Prime Minister Viktor Orban’s government has refused to commit to a budget deficit target for 2011, citing the need to spur economic growth after the worst recession in 18 years. Talks with the International Monetary Fund and European Union on a review of Hungary’s 20 billion-euro ($26 billion) bailout broke down July 17, and the government said last week it wouldn’t seek a new loan when talks resume in October.
“Hungary continues to be the most puzzling investment case,” Ahmet Akarli and Magdalena Polan of Goldman Sachs in London said in a Sept. 1 note. Its “assets trade exceptionally wide relative to our fair-value estimates, reflecting the uncertainty created by the new Fidesz government’s reluctance to commit to strong, credible economic policies.”
The forint has lost 1.2 percent against the euro in the past month, compared with gains of 4.5 percent for the Czech koruna and 0.35 percent for the Polish zloty. Hungary’s credit default-swaps, contracts that protect against default, averaged 329 basis points in the period versus 88 basis points for the Czech Republic and 135 for Poland.
Hungary is eastern Europe’s most-indebted nation, with government debt equal to 78.3 percent of gross domestic product last year.
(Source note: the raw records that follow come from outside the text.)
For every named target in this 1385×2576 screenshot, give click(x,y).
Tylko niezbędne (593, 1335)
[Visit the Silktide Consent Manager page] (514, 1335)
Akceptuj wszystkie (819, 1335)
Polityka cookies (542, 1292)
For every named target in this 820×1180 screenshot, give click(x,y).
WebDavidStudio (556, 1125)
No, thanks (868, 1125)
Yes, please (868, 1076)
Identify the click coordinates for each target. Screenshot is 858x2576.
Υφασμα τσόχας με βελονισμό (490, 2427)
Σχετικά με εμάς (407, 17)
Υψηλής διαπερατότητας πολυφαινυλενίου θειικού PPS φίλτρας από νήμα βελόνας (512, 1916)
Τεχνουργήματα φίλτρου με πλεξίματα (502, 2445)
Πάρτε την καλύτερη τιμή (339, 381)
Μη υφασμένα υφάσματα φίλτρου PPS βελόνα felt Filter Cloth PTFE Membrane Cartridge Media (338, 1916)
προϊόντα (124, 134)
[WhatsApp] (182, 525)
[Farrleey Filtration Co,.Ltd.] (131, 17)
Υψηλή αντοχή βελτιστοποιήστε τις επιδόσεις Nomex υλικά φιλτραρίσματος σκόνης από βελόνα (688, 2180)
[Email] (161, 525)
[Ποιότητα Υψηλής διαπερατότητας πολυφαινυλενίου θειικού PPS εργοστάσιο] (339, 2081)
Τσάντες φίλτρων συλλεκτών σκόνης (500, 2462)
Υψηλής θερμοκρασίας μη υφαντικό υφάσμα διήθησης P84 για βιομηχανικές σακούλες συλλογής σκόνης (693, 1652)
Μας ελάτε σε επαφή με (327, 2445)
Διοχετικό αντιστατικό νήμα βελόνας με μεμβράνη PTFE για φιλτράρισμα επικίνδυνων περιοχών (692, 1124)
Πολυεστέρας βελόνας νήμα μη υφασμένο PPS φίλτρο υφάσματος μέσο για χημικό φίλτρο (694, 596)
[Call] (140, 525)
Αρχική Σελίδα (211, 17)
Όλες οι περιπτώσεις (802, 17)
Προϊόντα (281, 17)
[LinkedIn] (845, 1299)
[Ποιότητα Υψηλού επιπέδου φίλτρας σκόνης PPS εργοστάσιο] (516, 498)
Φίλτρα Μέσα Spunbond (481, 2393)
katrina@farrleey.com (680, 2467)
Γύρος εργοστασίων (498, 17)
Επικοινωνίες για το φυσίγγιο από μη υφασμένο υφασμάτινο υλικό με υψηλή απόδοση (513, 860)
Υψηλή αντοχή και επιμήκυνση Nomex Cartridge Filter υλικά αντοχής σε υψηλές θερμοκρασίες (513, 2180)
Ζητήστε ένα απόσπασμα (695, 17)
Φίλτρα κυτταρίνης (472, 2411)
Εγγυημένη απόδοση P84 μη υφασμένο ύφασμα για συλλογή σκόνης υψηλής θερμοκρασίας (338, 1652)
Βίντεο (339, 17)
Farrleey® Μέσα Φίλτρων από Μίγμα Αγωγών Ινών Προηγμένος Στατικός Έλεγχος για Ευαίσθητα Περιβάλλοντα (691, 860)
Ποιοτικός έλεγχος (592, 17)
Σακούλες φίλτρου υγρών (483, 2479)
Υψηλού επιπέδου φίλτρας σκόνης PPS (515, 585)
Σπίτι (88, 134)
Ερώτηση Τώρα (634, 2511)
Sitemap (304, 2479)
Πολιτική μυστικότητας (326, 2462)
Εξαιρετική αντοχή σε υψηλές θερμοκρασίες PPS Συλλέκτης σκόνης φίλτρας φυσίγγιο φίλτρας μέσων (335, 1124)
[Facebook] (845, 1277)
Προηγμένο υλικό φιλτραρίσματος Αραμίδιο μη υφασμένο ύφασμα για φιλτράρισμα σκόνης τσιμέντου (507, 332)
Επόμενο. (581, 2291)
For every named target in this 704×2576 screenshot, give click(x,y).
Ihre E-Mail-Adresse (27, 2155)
While the government has committed to cutting its budget deficit to 3.8 percent of GDP this year, it balked at a 2011 target of 2.8 percent.
“Hungary’s fiscal position looks unsustainable without continued fiscal discipline and structural measures that would stabilize, and ideally reduce, the sovereign debt stock,” the Goldman Sachs economists said. “After a costly period of trial and error, the Fidesz government will eventually re-engage with the IMF and the EU,” they said, referring to Orban’s party.
Mending relations with the IMF would strengthen the forint, prompt a decline in bond yields and compress Hungary’s CDS spreads, they said. The 2011 budget and a new fiscal plan will be “a litmus test,” according to Akarli and Polan.